» **PROBLEM TO SOLVE**:
Exclude all pictures. Then restate, word for word, the entries from the first line through the line that contains "The width and height of the screenshot is (1920, 1080).".

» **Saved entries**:
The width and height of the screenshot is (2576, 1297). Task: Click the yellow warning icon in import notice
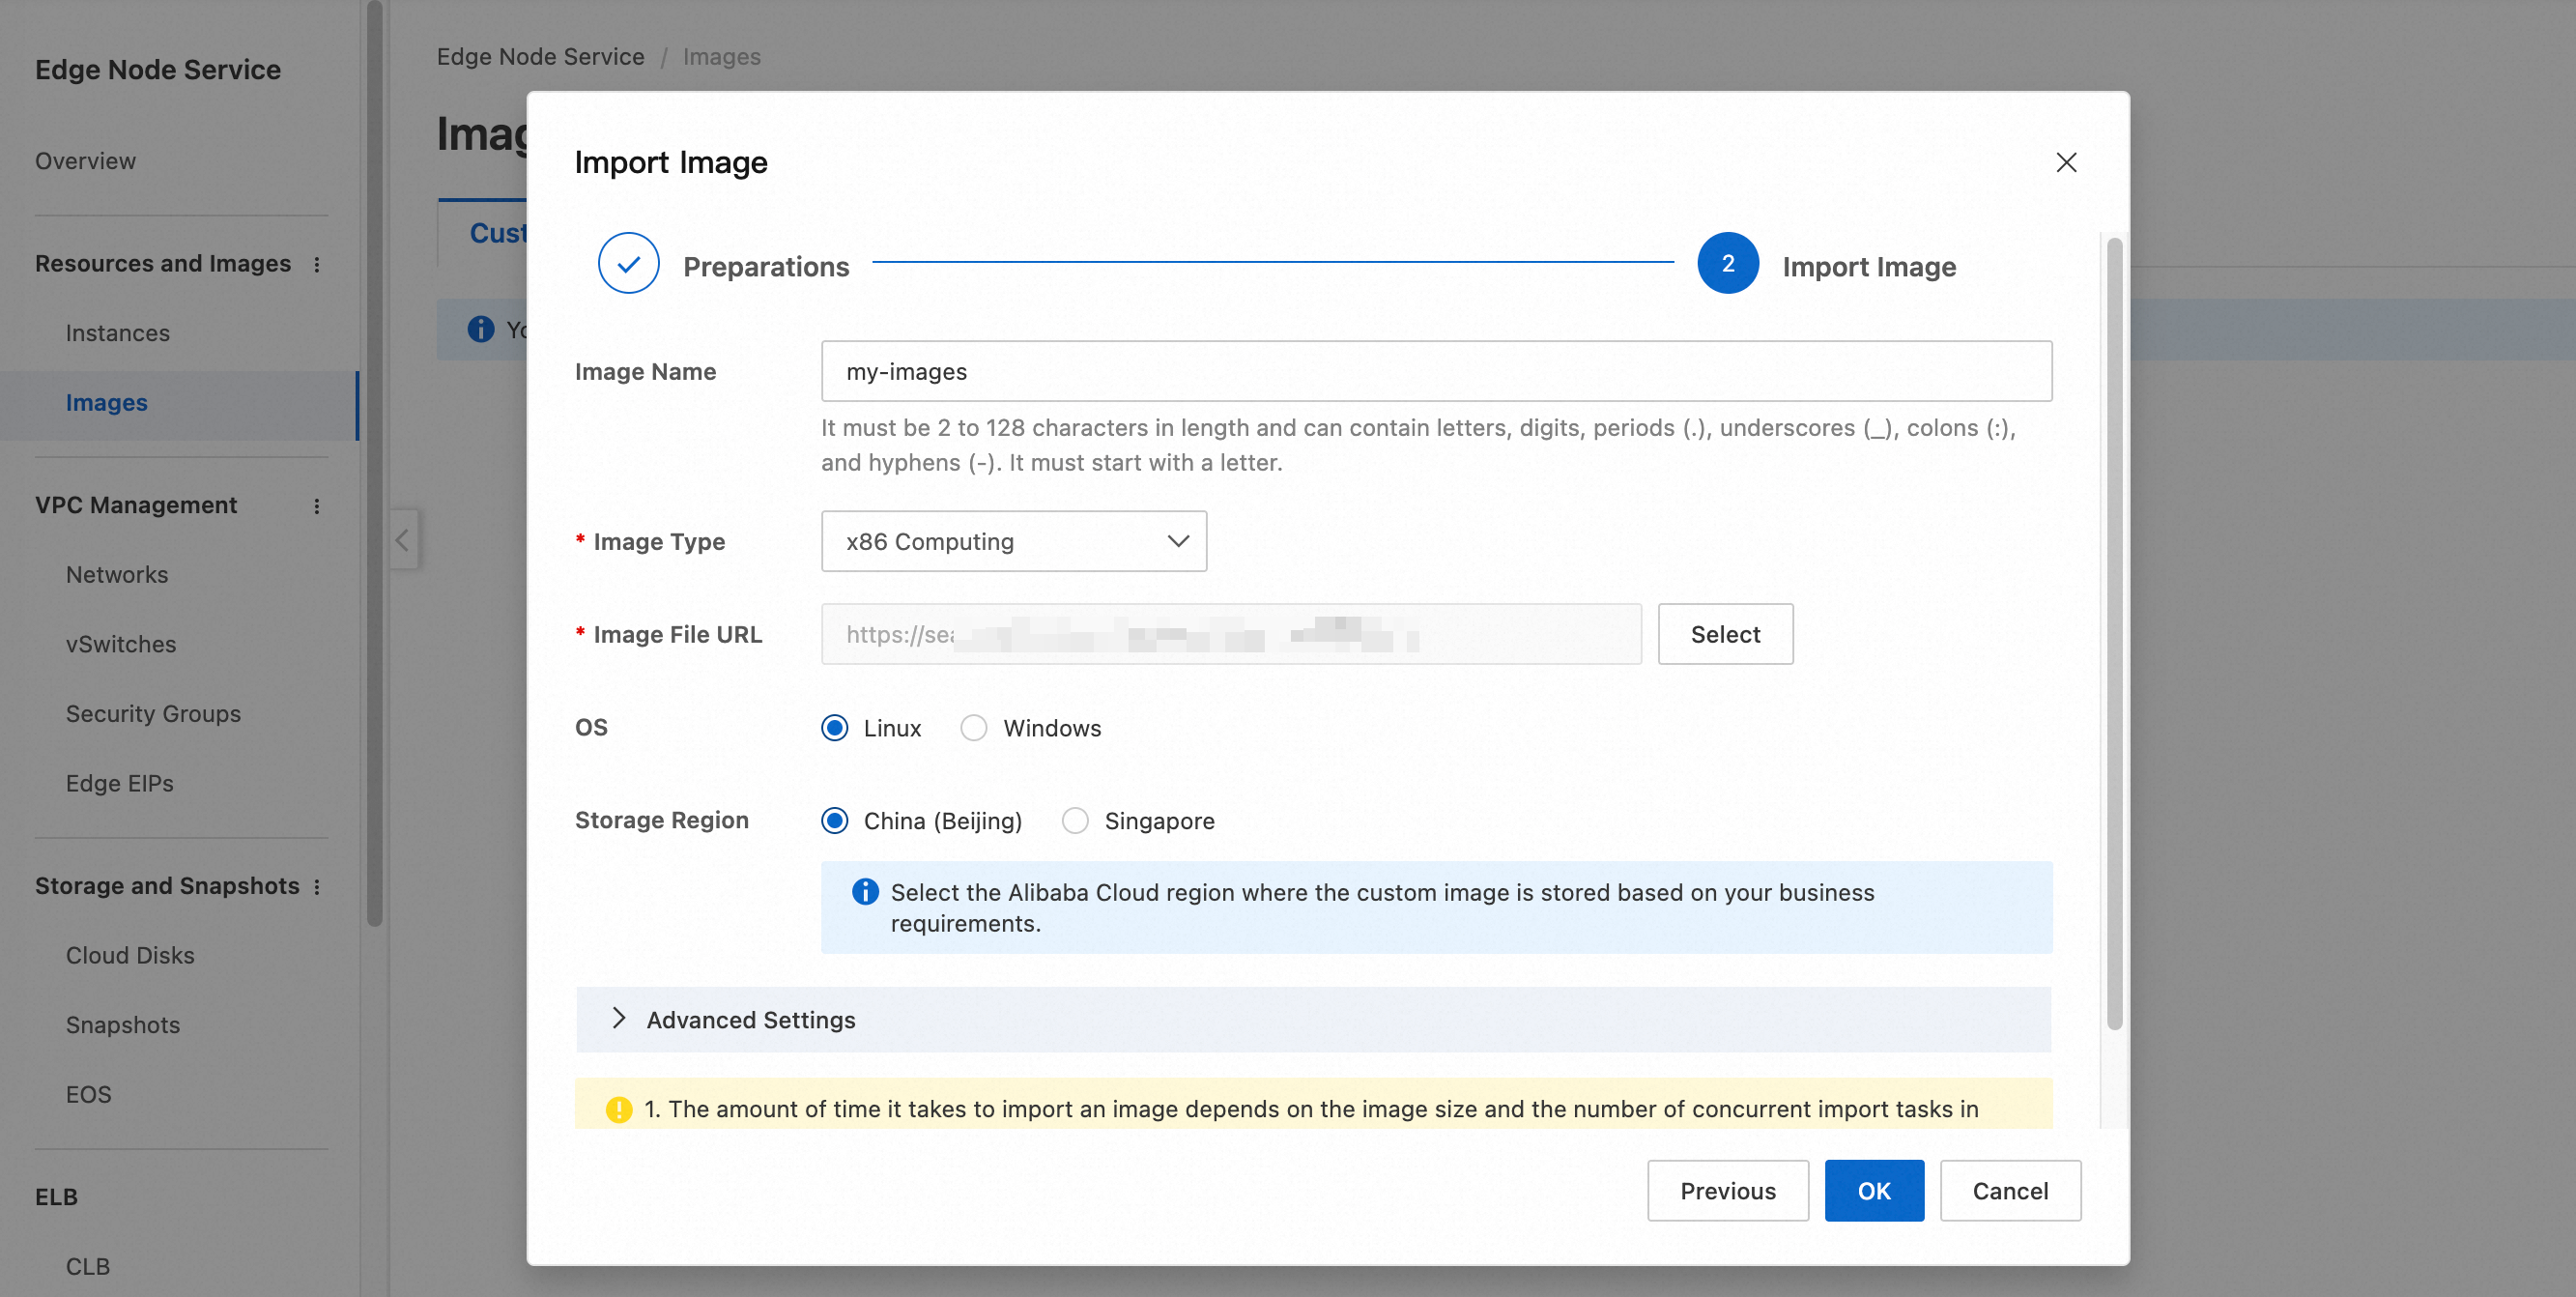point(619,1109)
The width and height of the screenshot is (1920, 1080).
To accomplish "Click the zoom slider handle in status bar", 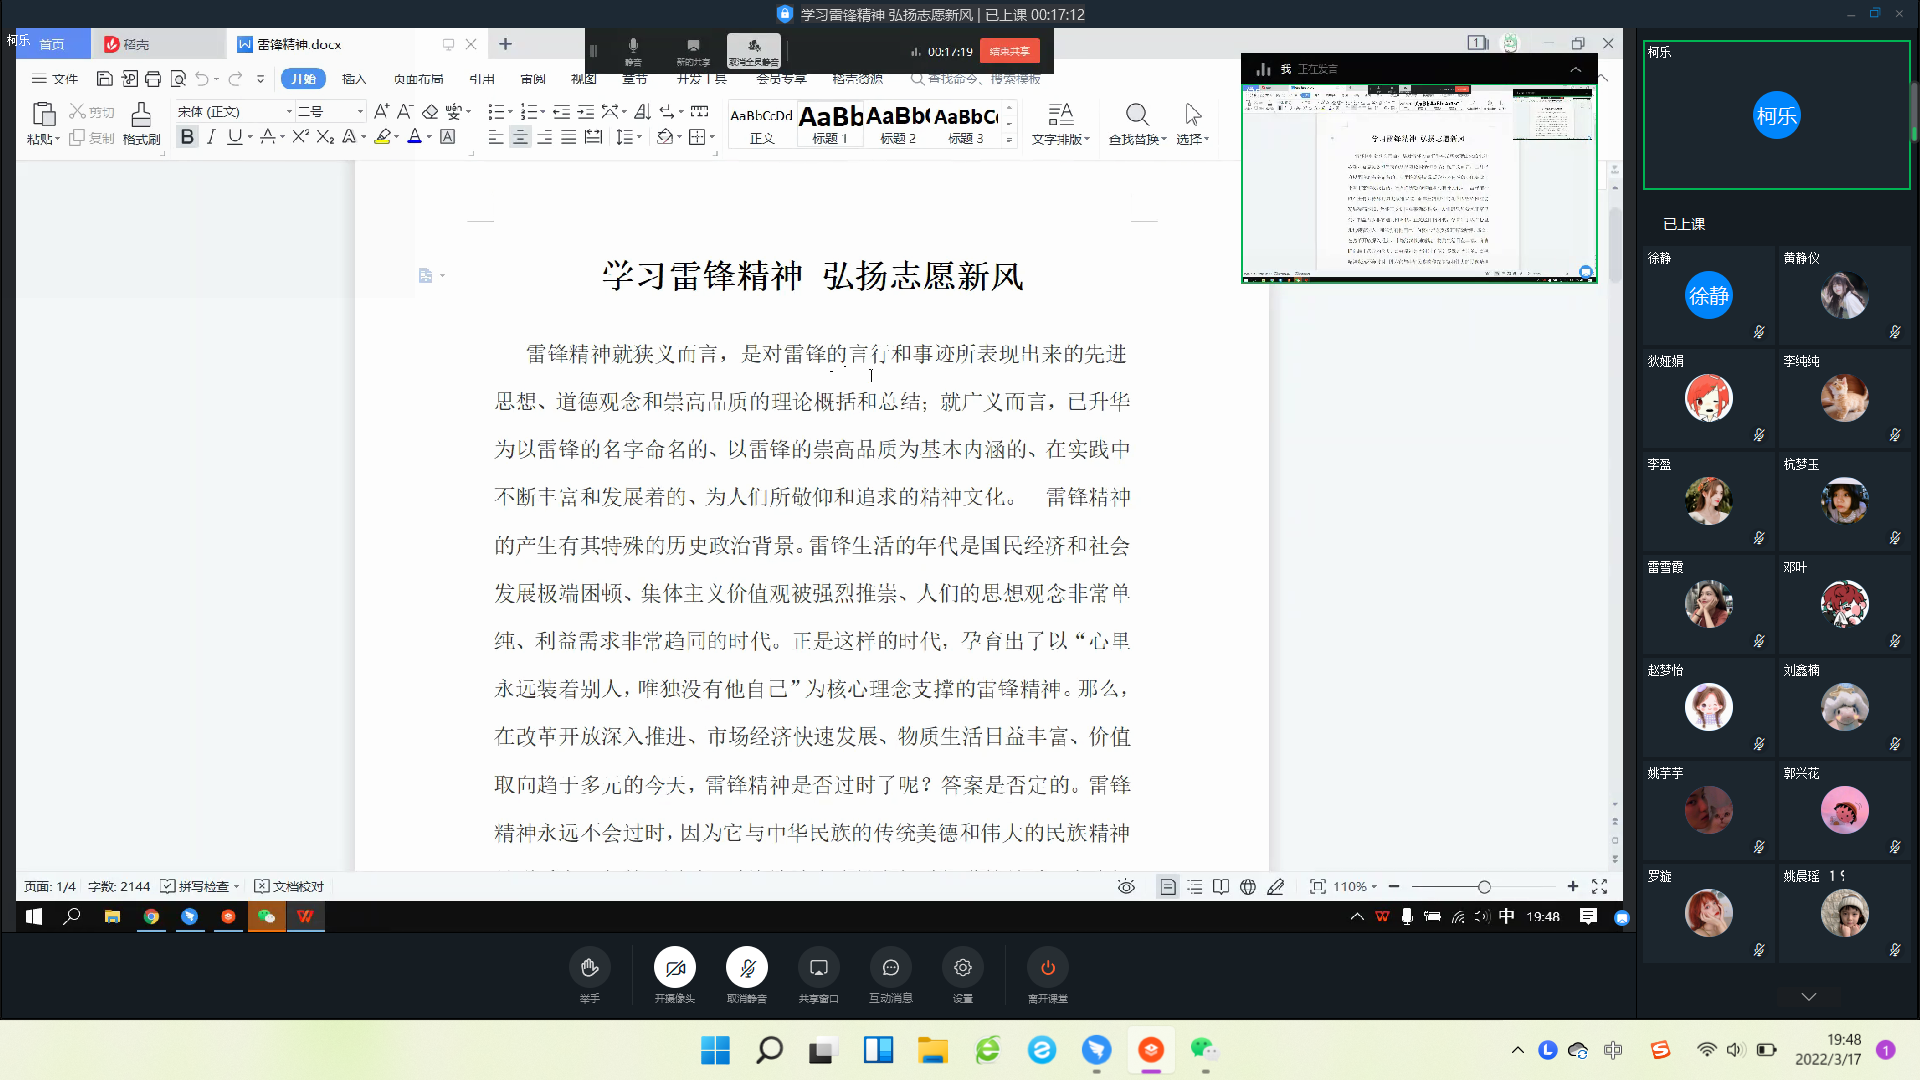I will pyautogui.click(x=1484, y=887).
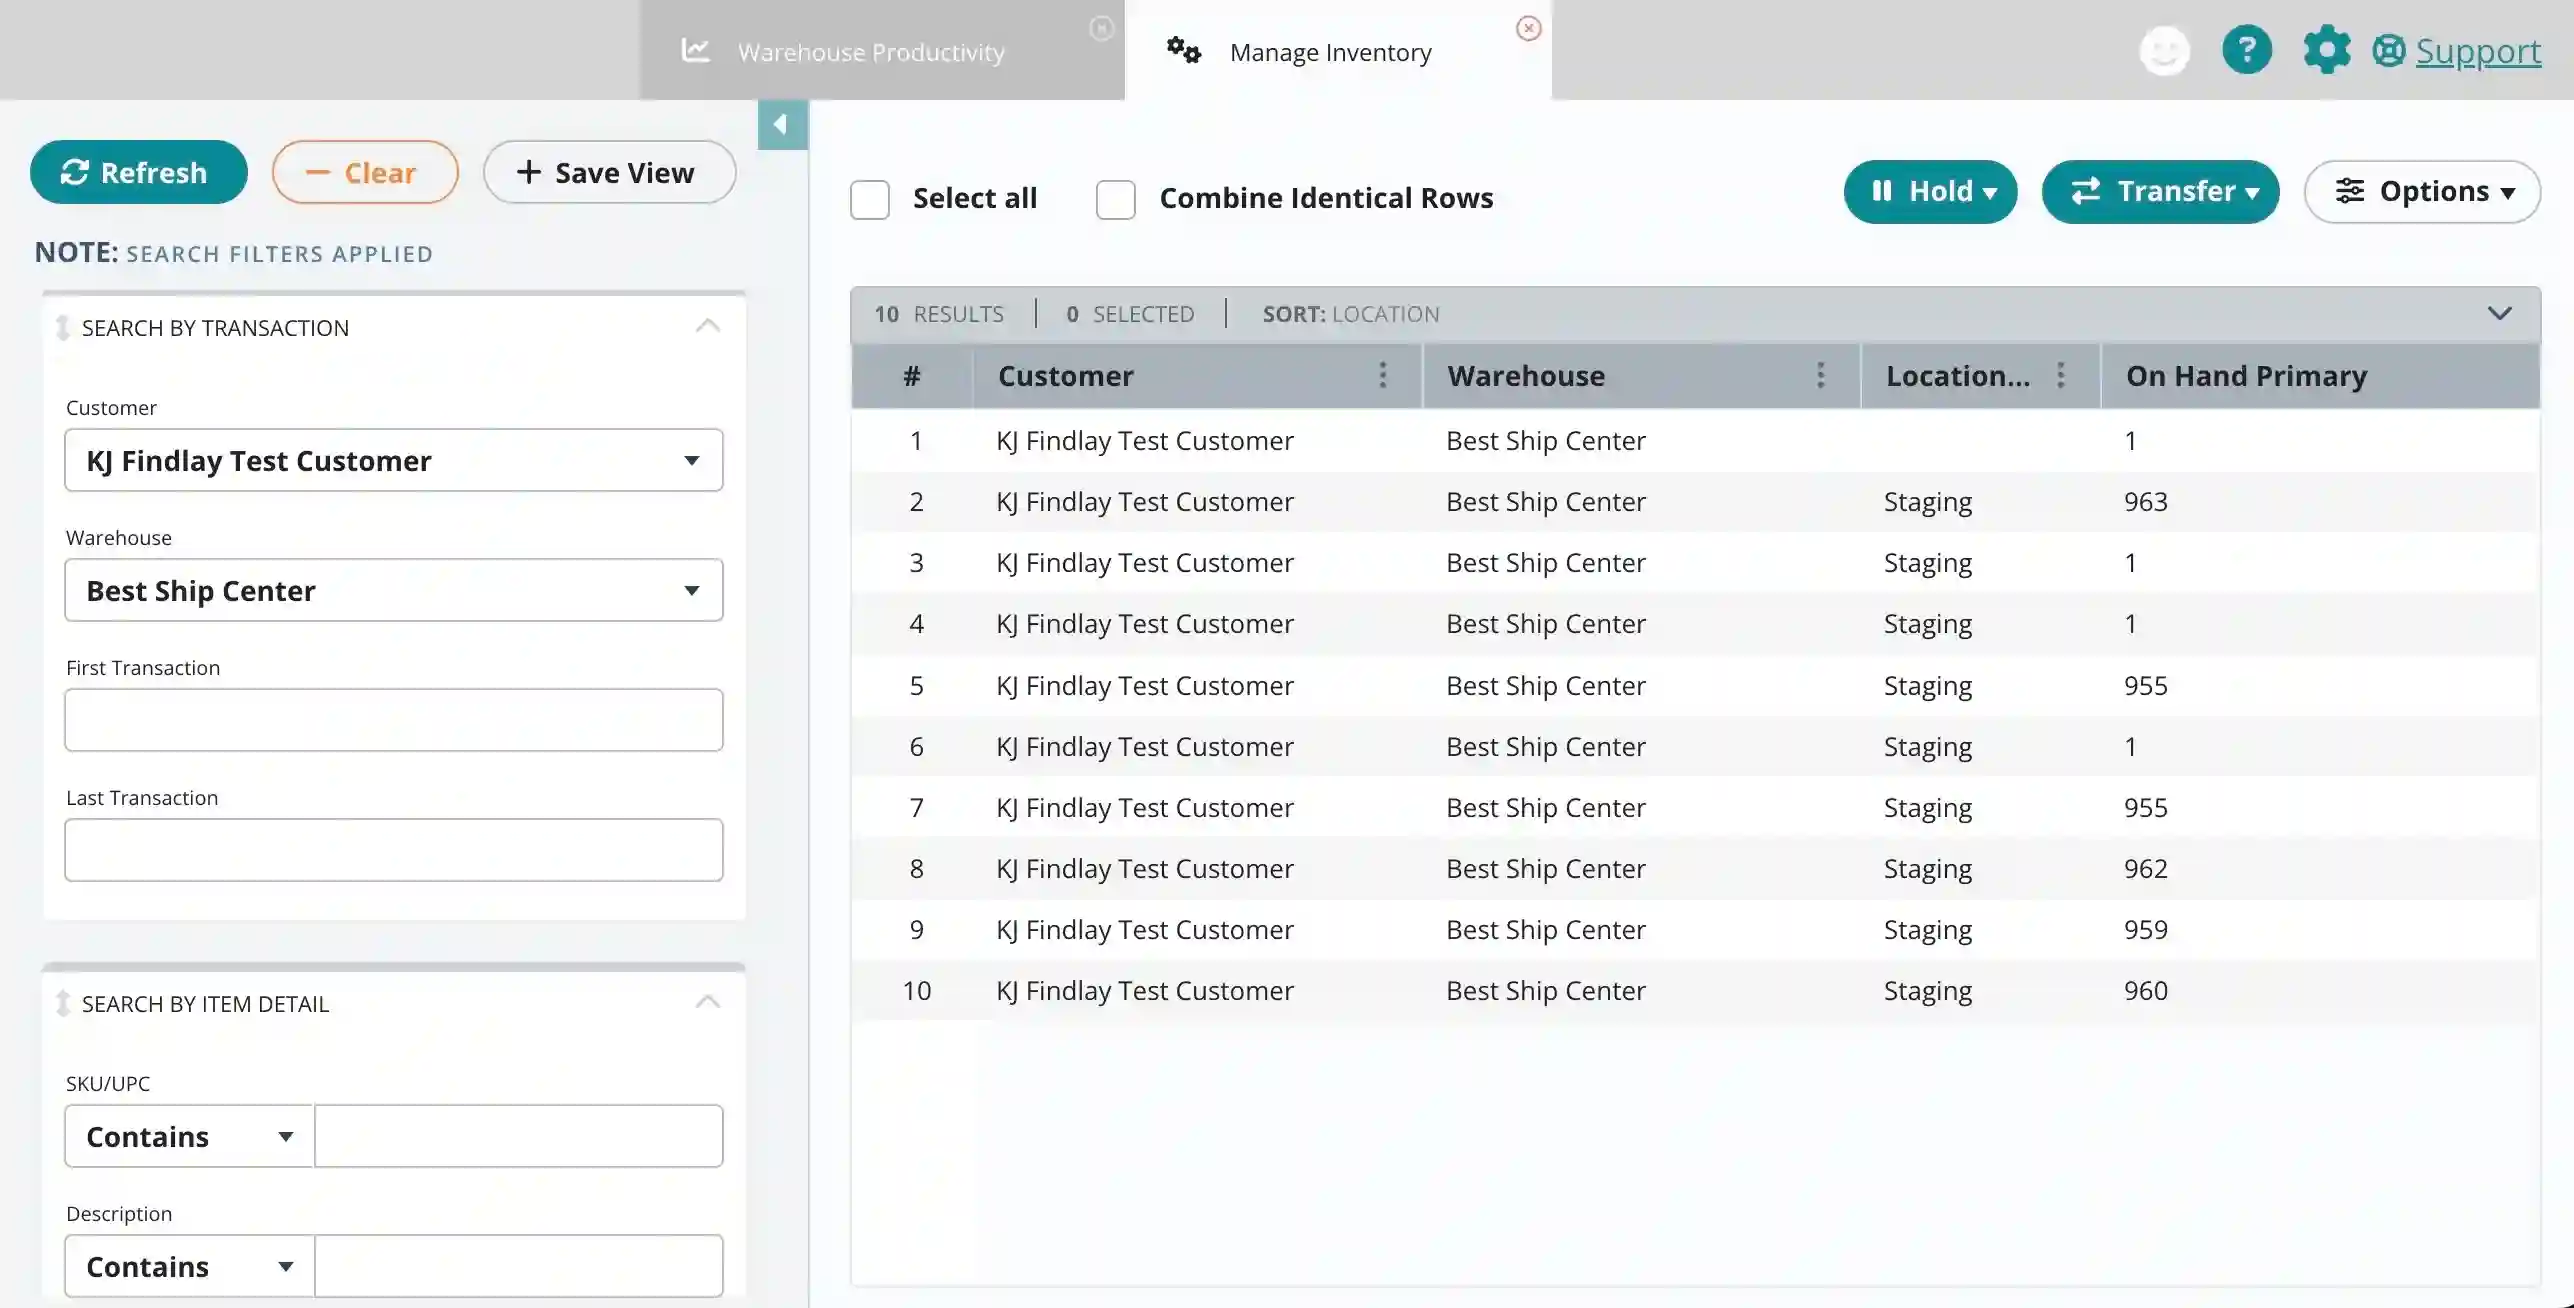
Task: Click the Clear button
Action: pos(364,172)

» **ANSWER TO THIS EXERCISE**:
The width and height of the screenshot is (2576, 1297). Task: Click the yellow warning icon in import notice
point(619,1109)
The width and height of the screenshot is (1920, 1080).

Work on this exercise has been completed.